Jordan Siebatcheu n'a même pas eu besoin de deux saisons pour se faire un nom dans le football suisse. Celui qui a fait les beaux jours de Young Boys (88 matches, 42 buts) s'épanouit désormais à Union Berlin, sous la houlette du Zurichois Urs Fischer. Rencontre, dans les travées du Stadion An der Alten Försterei, où l’international américain se sent déjà comme chez lui.
Ce samedi, vous disputerez le derby berlinois Union - Hertha. En face, vous retrouvez votre ancien coéquipier à YB, Wilfried Kanga. Êtes-vous toujours en contact?

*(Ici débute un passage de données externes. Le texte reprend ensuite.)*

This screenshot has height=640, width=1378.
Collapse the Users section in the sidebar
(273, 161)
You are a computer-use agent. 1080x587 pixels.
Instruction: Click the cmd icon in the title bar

Oui, on se voit toujours. J’ai d’ailleurs mangé avec lui cette semaine. À Berne, on s’est bien entendu, même si on joue au même poste. Quand j’ai su qu’il allait arriver à Berlin, je lui ai tout de suite envoyé des messages. Après voilà, le derby reste le derby. On se doit de gagner contre le Hertha. Il faut aller chez eux et jouer notre football. Avec Wilfried, on sait que pendant 90 minutes, s’il faut se casser, pas de souci. Mais ça reste du foot et on sera toujours des potes après.
Comment se passe votre nouvelle vie berlinoise?
Très bien, dès le premier jour. En arrivant ici, je ne connaissais personne, mais j’ai été très vite intégré. C’est vraiment comme si je faisais déjà partie de l’équipe, qu’on se connaissait déjà. Je suis content d’être venu à Berlin qui me correspond un peu mieux. Ça bouge un peu plus que Berne qui est un peu trop calme (rires). Entendre un peu de bruit de temps en temps, ça ne fait pas de mal.
À Berlin, vous avez aussi retrouvé un entraîneur suisse: Urs Fischer.
Tout se passe vraiment très bien avec lui. On échange bien, puisqu’il parle aussi français. C’est un coach passionné. Ça se voit au bord du terrain: il est à fond. Mais en dehors, c’est quelqu’un d’assez tranquille, qui plaisante, qui rigole. Il transmet cela aux joueurs. Quand il y a un souci, on peut en parler. Il nous dit: «Peu importe ce que c’est, je préfère que vous veniez m’en parler plutôt que de le garder en vous». Une fois, après un match où il ne m’avait pas fait jouer, il est venu m’expliquer de lui-même pourquoi. Tu peux mieux comprendre et accepter.
Et d’un point de vue linguistique, vous êtes plutôt Hochdeutsch ou Schweizerdeutsch?
«Bon allemand». Ce n’est pas encore parfait, mais on s’accroche. Le suisse-allemand, j’essayais de le comprendre, mais je n’y arrivais pas (soupir). Ici, on m’a dit que même les Allemands avaient de la peine.
Au niveau du jeu, avez-vous remarqué des différences entre l’Allemagne et la Suisse?
La Suisse, c’est un peu le petit frère de l’Allemagne, que ce soit dans le travail ou dans le jeu. Mais, c’est encore beaucoup plus intense ici. Les entraînements, c’est comme si on avait match tous les jours.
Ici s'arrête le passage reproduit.